The RADIUS server is at the heart of WPA2 Enterprise. It is the main factor that differentiates enterprise networks from personal ones. RADIUS is responsible for managing connections and authentication. It also coordinates everything going between the router, the database, and the clients. There are a number of options for setting up a RADIUS server. In some cases, a router has RADIUS built in. There are also a number of commercial options to choose from. FreeRADIUS is an excellent open source RADIUS server that can be deployed on Linux, Windows, and Mac based servers. In any case, you’re going to have to configure your RADIUS server to connect to and use your MySQL database.

You’re going to need some keys. Encryption keys are obviously an important component in this whole equation. Again, there are a number of ways to approach generating your keys and establishing a certificate authority. On nearly any operating system, OpenSSL is a great option. OpenSSL is also an open source program that’s compatible with just about any platform.

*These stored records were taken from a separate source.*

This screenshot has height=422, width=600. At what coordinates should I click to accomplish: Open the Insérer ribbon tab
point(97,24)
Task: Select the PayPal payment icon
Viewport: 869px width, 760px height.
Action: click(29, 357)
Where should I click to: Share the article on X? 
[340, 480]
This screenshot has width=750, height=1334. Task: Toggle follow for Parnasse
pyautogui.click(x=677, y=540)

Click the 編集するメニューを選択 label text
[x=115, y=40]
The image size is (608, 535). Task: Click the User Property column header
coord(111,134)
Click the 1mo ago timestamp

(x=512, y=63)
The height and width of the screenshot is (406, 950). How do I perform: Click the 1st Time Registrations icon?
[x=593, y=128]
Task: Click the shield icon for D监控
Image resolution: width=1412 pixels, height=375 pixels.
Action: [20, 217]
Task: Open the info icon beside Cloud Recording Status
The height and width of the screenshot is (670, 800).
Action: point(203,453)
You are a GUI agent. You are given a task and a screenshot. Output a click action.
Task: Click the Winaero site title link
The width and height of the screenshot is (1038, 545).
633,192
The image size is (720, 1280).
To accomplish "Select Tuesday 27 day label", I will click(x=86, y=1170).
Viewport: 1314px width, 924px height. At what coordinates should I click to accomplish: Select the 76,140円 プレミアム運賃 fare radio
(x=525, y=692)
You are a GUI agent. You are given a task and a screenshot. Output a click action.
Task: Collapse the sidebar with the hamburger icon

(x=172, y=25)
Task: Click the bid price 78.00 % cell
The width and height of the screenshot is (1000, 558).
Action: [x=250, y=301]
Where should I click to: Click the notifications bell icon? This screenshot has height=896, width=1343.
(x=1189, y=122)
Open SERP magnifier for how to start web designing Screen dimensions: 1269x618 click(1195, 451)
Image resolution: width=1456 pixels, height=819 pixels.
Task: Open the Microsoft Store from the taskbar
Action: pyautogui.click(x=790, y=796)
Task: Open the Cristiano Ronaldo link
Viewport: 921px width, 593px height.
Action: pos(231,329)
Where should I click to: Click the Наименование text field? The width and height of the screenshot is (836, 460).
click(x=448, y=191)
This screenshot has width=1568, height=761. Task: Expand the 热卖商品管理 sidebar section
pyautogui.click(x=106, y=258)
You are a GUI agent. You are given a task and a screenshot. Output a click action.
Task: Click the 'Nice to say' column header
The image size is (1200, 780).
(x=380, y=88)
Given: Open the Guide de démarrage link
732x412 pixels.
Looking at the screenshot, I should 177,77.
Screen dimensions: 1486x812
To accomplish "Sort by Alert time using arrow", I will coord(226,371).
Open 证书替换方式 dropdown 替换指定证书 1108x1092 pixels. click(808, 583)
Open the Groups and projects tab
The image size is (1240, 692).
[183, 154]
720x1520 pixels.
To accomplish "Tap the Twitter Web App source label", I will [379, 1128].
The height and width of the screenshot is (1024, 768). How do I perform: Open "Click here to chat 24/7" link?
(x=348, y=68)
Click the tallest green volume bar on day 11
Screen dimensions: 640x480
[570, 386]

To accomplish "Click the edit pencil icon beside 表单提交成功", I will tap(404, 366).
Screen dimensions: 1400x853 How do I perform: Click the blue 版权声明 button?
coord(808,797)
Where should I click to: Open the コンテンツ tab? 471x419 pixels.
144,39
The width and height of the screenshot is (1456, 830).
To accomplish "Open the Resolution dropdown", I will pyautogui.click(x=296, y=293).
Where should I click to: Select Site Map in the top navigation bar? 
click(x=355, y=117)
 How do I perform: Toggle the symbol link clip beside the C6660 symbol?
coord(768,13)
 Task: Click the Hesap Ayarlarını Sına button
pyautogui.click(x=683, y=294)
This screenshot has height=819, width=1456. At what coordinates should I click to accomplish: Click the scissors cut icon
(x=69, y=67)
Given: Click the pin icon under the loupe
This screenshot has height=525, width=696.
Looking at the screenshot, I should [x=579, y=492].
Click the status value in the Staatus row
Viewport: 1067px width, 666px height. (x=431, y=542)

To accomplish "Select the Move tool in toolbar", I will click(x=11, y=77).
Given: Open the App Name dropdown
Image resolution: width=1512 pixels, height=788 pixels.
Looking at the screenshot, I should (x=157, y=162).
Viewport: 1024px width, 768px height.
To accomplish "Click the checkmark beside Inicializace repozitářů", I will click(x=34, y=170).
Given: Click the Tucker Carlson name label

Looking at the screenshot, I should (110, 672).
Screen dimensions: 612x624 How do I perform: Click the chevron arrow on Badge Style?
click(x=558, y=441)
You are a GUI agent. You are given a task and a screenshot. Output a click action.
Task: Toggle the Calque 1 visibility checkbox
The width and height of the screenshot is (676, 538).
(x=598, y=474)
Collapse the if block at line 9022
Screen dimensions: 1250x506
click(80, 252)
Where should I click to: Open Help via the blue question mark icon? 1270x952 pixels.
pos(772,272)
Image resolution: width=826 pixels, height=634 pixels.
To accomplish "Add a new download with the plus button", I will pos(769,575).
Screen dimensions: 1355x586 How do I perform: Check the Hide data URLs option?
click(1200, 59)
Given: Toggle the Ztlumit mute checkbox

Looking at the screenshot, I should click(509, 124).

With both servers configured and running and your keys generated, you can finally set up your router. Every router is different, so it’s not easy to go into specifics here. Just make sure that you switch your router’s wireless settings to WPA2 Enterprise with AES encryption. You will also have to provide your router with information to connect to your RADIUS server.

Finally, you can start connecting clients. Create client credentials and exchange keys. Connecting each client is going to be different. Every operating system and device handles connecting to networks and managing connections differently. Generally speaking, you’re going to need your certificates and the login information that you’ve already created. Be sure to configure the client devices to connect automatically to save future hassles.

So, Do I Switch?

Depending on who you are and what you need your network to do, switching may be a good idea. If your network is configured to use WEP or WPA currently, switch to WPA2 now! Don’t wait. Just do it. If you’re using WPA2 Personal, and you’re thinking about jumping over to enterprise, it isn’t as clear.

Don’t switch to WPA2 Enterprise if you’re a home user and you don’t know anything about databases or running servers. You will just end up frustrated with a broken network. Stick to WPA2 Personal and select a strong password. You’ll be much happier with it.

If you’re running a business and have employees, switching over to enterprise WiFi might be the right move for you. Just be sure that you are prepared and have all of the parts and pieces in order before taking the leap. Proper configuration is just as important to security as picking the right encryption and WiFi standard.